▸ Exercise instructions: An exact copy is all that is wanted: the lines from the one with "Task: Open the 418 comments section" through the end of the listing below, both included, minus any pictures.
(Dataset excerpts)
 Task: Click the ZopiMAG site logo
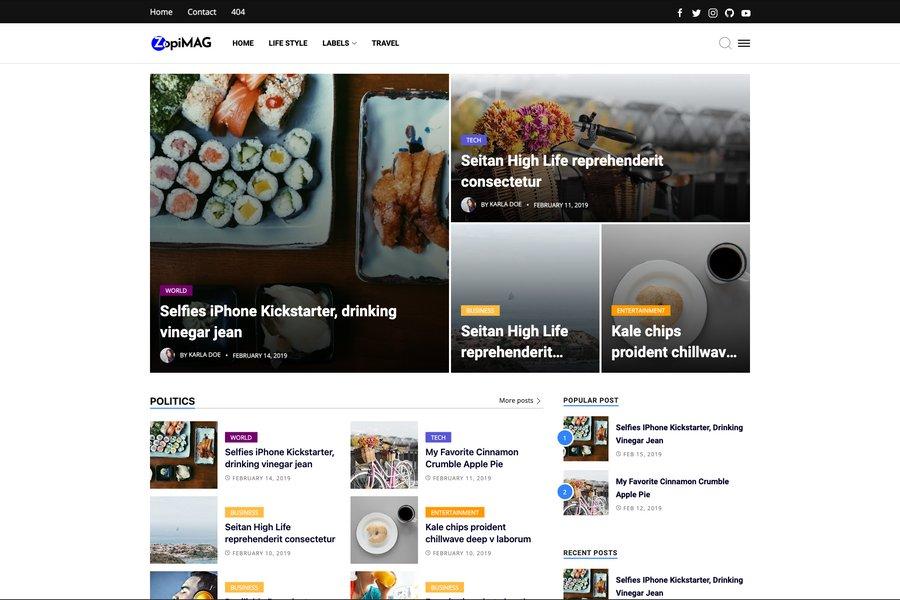181,42
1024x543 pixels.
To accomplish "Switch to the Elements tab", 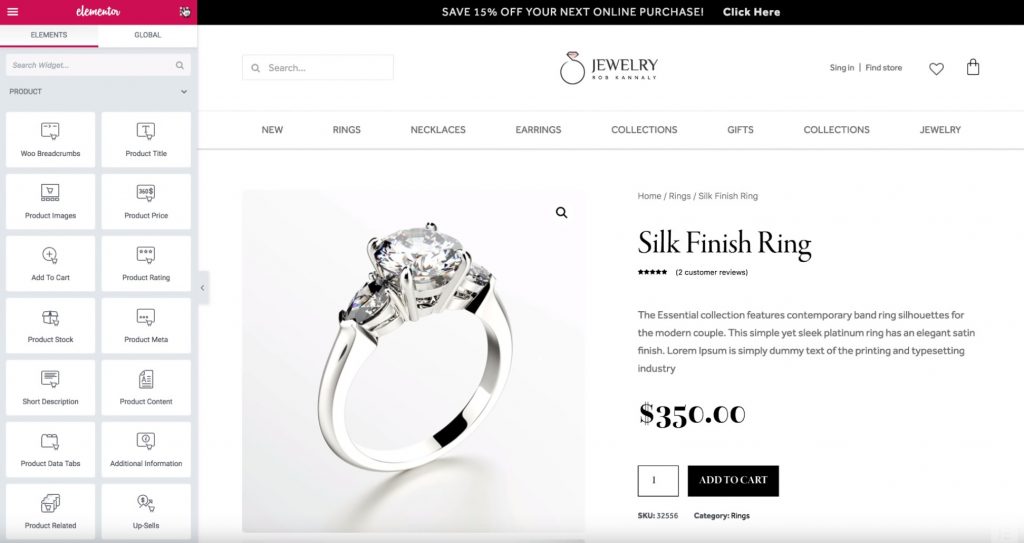I will pyautogui.click(x=49, y=35).
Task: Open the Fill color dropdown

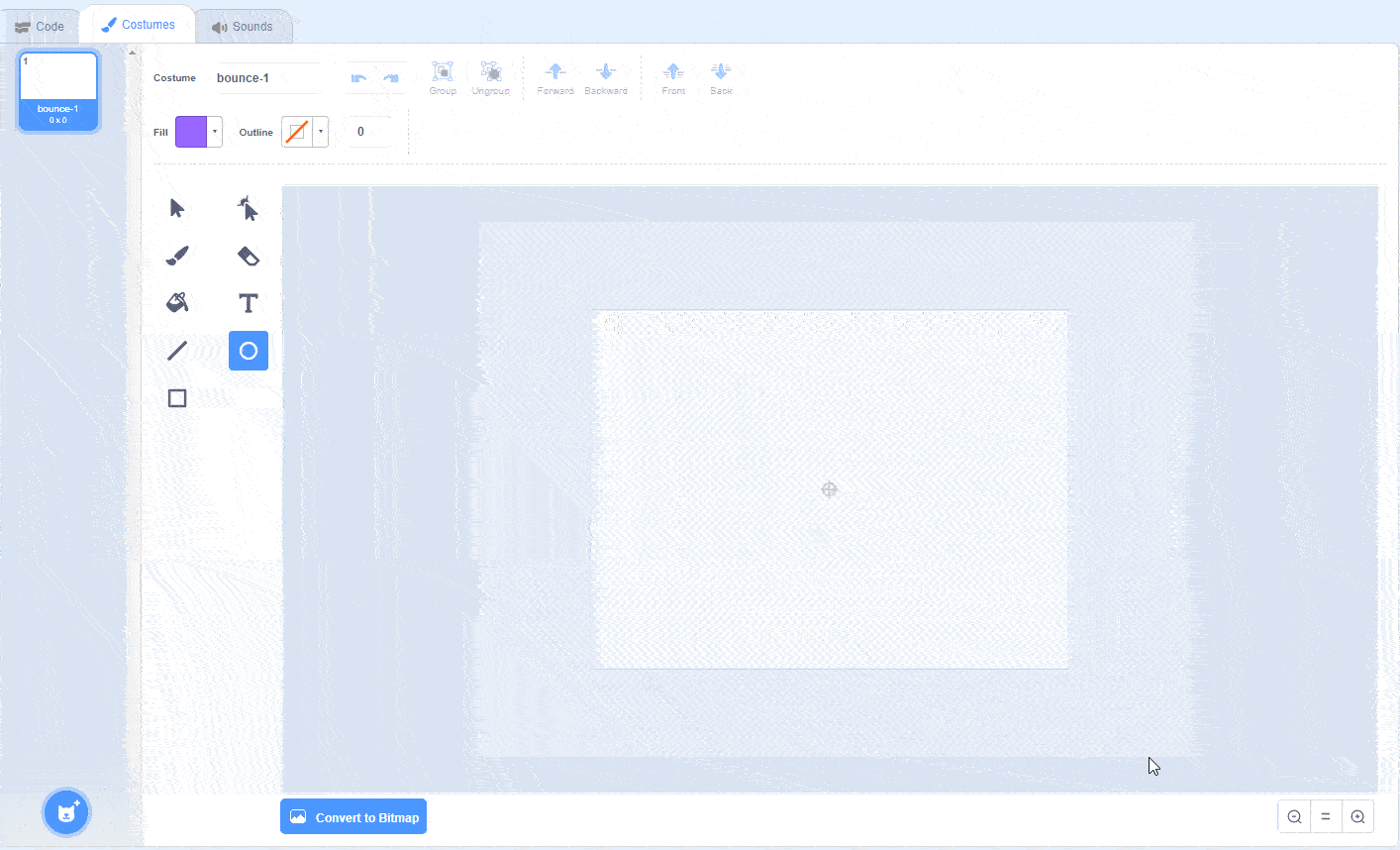Action: pos(215,131)
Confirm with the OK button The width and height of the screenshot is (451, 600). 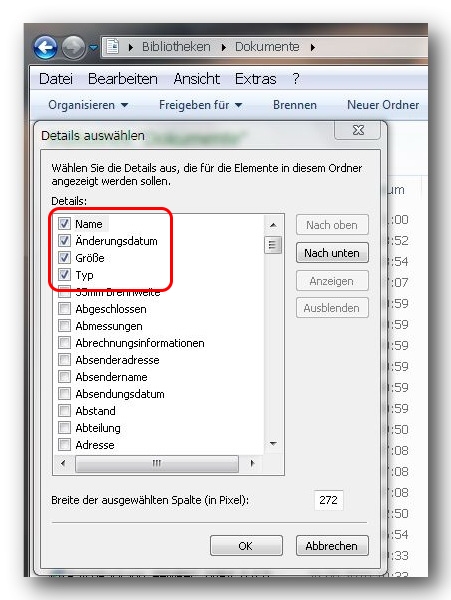[246, 546]
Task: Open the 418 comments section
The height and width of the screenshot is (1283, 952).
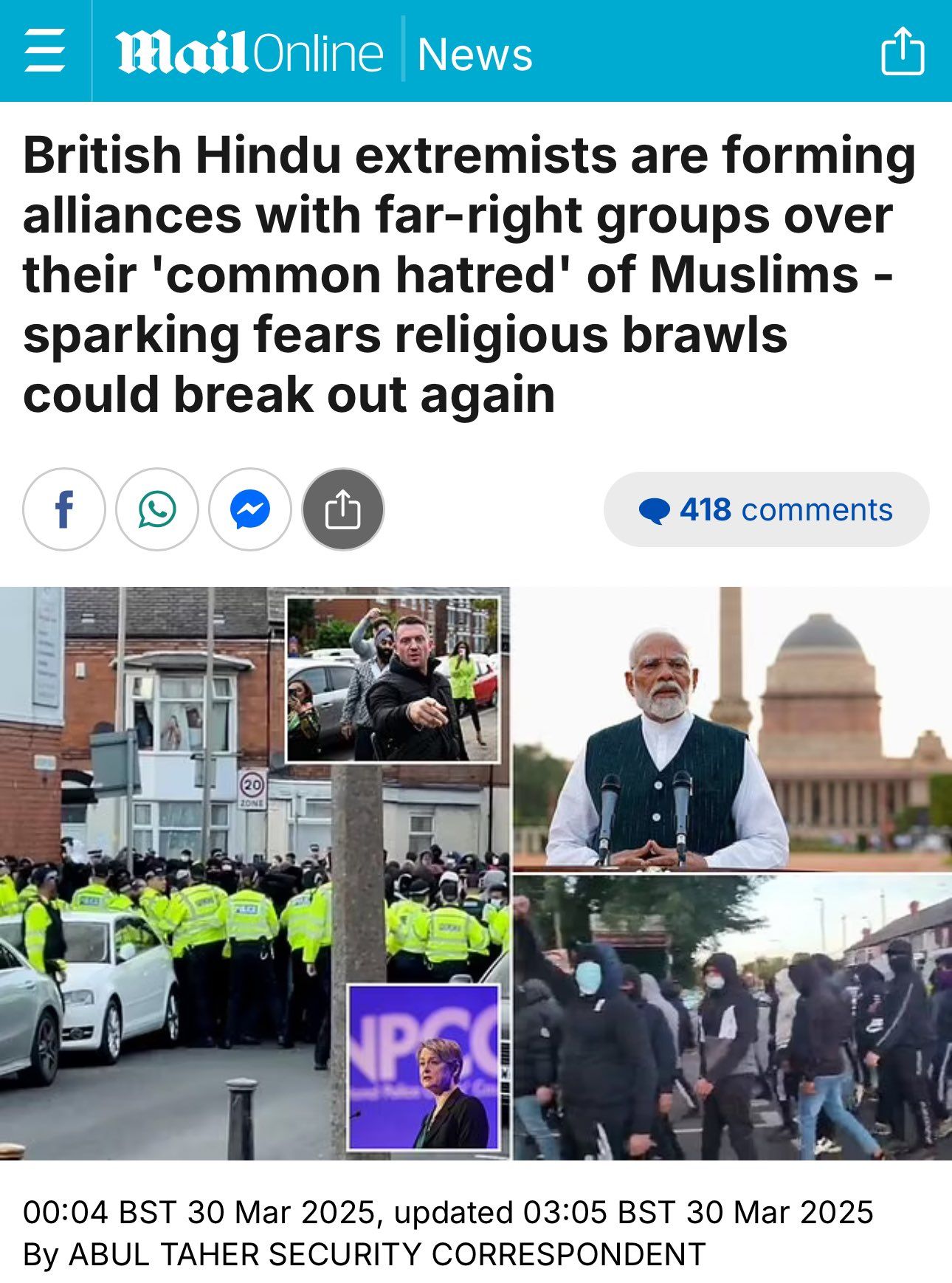Action: tap(766, 509)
(End Dataset excerpts)
▸ Answer to this exercise:
Task: Open the 418 comments section
The height and width of the screenshot is (1283, 952).
Action: tap(766, 509)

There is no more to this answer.